US officials unsure of deal as Kerry arrives for Syria talks
“There is a pattern here – the closer Russian Federation and the United States get to an agreement on close cooperation in a decisive confrontation with ISIS and Jabhat al-Nusra in all their incarnations in Syria, including affiliated groups, the more high-profile and brazen the attacks of the terrorists become”.
For Staffan de Mistura, UN special envoy on Syria, the situation of 250,000 people in eastern Aleppo was becoming urgent. But the truce collapsed and President Vladimir Putin’s Russian Federation has maintained strong support for Assad’s forces, while Washington has encouraged the opposition rebels.
That would followed by a more wide-ranging cease-fire, along the lines of a truce agreed last February that lasted only several weeks.
The Syrian government has effectively stopped aid convoys this month and the besieged city of Aleppo is close to running out of fuel, making U.S. The Pentagon is backing local ground forces and conducting airstrikes against the Islamic State. U.S. Secretary of State John Kerry, center left, reacts as he arrives in Geneva, Switzerland Friday, Sept. 9, 2016. “I apologize for the delay but we can not help it”, Lavrov told reporters who had assembled to hear the announcement. “We’re just not there yet”.
The officials declined to elaborate on what Washington might do if the talks broke down.
Senior State Department officials briefing reporters played down the prospect of a final breakthrough with Russian Foreign Minister Sergei Lavrov today. That pattern continued throughout the day, with frequent pauses for consultations at home.

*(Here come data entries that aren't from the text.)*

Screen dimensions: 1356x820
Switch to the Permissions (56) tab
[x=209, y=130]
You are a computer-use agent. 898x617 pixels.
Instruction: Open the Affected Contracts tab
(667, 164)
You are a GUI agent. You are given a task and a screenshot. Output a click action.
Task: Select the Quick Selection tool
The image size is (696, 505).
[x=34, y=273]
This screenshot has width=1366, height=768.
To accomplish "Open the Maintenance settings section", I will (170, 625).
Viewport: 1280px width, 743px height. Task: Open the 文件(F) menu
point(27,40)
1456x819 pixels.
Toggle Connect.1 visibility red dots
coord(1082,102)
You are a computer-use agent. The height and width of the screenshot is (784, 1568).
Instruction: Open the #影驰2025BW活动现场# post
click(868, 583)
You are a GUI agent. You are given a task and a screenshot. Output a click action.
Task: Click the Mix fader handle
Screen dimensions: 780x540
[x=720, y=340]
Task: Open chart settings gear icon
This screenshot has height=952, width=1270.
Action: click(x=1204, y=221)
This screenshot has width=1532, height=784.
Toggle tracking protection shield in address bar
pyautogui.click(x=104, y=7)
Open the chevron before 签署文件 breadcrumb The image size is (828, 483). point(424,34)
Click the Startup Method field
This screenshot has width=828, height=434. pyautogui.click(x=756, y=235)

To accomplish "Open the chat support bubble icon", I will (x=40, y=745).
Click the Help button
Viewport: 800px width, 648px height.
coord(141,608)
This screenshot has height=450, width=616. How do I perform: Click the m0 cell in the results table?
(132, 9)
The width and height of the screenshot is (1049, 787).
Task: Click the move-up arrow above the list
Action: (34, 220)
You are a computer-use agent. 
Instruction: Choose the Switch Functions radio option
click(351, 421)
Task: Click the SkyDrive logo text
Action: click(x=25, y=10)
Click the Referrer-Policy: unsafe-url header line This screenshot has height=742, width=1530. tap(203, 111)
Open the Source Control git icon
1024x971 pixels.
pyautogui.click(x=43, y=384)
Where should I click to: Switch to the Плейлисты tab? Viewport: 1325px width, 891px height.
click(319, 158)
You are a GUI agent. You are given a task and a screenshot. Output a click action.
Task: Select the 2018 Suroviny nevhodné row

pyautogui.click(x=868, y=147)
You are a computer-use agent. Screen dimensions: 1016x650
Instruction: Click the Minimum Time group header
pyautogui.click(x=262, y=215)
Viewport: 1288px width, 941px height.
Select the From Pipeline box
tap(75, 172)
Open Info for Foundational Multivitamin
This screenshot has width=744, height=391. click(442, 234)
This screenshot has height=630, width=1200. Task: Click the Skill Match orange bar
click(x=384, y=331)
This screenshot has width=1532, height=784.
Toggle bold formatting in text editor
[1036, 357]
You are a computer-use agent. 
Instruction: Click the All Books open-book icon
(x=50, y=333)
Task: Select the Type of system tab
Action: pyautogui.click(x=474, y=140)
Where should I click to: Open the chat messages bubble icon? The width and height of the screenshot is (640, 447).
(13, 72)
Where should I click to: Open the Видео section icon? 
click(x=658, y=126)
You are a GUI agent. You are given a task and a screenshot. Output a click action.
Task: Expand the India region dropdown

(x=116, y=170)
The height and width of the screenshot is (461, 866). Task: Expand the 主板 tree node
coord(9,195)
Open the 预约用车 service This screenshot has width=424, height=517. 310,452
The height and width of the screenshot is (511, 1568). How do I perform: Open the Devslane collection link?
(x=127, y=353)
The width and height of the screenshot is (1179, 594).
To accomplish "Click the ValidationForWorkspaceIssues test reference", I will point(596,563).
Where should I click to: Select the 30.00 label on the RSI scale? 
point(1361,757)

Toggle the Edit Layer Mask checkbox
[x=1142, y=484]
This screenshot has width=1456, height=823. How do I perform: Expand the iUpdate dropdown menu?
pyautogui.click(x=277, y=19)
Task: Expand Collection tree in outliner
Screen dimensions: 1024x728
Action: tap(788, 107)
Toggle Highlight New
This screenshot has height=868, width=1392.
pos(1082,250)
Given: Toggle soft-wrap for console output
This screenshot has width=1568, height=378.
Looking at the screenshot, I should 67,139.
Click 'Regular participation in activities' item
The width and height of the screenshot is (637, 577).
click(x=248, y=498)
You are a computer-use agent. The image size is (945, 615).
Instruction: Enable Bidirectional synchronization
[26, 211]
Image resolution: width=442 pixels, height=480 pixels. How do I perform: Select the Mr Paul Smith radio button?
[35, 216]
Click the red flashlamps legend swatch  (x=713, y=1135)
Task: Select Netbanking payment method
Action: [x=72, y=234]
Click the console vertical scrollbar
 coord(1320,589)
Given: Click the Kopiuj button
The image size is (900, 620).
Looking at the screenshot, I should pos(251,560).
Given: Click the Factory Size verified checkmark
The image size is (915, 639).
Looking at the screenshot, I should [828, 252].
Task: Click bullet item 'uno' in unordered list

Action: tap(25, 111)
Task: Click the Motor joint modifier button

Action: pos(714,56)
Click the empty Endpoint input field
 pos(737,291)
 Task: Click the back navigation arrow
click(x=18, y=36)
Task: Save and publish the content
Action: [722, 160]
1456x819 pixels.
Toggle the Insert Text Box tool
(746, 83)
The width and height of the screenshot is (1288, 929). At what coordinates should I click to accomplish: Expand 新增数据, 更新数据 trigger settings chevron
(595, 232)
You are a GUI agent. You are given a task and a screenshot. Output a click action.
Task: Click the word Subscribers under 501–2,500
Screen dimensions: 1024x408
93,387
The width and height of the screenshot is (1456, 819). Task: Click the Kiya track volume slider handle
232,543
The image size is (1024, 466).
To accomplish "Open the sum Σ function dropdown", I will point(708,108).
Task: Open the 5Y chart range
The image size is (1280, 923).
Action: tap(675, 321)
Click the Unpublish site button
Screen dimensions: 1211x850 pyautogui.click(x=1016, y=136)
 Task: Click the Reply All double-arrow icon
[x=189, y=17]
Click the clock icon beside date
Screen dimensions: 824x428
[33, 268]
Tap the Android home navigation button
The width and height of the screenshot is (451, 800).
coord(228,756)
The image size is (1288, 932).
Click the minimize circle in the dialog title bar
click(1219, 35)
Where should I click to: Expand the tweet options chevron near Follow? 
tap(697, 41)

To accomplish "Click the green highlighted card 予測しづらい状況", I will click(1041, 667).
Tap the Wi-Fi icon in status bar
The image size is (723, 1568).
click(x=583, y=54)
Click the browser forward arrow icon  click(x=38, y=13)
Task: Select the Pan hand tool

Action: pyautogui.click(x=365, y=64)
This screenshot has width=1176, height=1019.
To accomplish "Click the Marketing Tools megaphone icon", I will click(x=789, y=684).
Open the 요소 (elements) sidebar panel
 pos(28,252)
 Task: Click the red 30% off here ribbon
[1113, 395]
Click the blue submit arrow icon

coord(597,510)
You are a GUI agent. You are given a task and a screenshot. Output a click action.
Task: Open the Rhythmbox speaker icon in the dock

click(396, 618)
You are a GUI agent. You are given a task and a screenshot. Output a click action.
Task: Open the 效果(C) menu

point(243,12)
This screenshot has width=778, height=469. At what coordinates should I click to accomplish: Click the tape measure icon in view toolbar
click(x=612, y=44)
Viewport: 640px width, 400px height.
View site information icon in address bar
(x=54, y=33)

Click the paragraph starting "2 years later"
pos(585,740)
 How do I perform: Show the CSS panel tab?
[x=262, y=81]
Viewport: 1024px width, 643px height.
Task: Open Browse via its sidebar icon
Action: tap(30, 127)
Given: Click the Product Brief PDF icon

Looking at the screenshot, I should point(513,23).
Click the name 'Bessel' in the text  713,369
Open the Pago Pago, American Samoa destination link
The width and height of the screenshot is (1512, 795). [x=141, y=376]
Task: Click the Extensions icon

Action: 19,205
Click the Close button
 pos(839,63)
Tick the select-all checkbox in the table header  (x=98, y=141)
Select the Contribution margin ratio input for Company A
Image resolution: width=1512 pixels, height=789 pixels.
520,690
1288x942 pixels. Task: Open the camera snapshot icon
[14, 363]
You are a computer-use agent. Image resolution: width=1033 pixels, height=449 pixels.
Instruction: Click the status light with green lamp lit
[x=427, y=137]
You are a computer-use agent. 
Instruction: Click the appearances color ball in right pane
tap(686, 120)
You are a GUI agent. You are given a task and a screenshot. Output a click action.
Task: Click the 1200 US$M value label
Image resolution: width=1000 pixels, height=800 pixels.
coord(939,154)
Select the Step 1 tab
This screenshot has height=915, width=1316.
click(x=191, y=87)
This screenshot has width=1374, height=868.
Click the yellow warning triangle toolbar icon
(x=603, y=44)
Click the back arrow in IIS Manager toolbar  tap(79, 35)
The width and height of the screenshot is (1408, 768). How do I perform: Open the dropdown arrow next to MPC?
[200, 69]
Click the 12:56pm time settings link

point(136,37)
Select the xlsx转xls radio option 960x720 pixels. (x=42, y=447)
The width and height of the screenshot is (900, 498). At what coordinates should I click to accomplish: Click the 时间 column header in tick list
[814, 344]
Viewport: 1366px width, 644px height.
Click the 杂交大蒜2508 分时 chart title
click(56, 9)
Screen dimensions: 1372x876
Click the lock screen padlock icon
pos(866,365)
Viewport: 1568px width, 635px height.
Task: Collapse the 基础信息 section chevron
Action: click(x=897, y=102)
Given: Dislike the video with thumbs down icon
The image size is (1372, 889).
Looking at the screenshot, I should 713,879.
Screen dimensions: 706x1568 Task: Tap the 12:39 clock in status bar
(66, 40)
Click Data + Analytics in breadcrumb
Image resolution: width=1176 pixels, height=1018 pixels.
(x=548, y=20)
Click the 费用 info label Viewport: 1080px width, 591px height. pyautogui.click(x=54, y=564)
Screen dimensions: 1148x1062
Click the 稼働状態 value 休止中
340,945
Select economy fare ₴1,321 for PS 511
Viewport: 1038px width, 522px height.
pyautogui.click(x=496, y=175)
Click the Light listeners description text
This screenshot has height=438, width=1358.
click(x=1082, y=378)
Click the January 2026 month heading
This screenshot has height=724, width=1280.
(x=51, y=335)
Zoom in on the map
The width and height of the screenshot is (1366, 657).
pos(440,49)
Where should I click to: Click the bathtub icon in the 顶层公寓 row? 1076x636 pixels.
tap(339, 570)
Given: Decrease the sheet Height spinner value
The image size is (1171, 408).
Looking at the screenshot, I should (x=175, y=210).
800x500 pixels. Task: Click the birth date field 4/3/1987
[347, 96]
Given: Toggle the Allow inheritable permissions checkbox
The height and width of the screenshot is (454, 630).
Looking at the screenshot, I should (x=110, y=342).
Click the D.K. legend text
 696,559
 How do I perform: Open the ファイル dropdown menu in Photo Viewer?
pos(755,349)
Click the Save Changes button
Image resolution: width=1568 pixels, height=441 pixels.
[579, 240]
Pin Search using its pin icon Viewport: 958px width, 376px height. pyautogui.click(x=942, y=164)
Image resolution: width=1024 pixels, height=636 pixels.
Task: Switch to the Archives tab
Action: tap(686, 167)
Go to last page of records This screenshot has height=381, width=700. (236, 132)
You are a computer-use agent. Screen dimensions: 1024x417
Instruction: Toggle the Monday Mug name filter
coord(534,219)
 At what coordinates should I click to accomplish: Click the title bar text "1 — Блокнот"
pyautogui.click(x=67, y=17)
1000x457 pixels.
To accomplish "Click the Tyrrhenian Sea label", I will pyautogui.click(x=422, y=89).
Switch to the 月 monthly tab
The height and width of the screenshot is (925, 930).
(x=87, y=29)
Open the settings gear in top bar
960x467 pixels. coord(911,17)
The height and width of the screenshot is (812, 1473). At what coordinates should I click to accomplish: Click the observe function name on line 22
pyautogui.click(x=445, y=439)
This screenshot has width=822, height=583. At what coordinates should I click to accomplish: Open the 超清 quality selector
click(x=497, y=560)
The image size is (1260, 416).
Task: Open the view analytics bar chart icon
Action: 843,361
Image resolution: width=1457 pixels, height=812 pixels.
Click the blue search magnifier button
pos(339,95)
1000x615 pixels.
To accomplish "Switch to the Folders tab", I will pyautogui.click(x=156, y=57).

It was unclear how long the talks would go on. -Russian counterterrorism alliance, only a year after Obama chastised Putin for a military intervention that USA officials said was mainly created to keep Assad in power and target more moderate anti-Assad forces.
It had looked like a deal would not be forthcoming on Friday night, with Mr Lavrov blaming Washington for the impasse.
In a speech at Oxford University in England on Wednesday, Carter downplayed hopes of reaching an agreement with Russian Federation regarding peace in Syria.
Meanwhile, media reports said that Kerry and Lavrov were expected to meet in Geneva to discuss the Syrian crisis, despite a recent telephone conversation that revealed wide disagreements between the two officials over a solution to the five-year-old conflict.
Kerry made a decision to travel Thursday afternoon to Geneva after receiving a written response from Moscow. “The Russians have conditions they want to see met and addressed; we have our own”.
Issues still to be resolved were “highly technical and complicated”, the official said.
“We have been taking issues off the table because we’ve reached an understanding on them and continue to have some issues that remain outstanding and that we have been unable to close”, an official was quoted as saying by the Reuters news agency.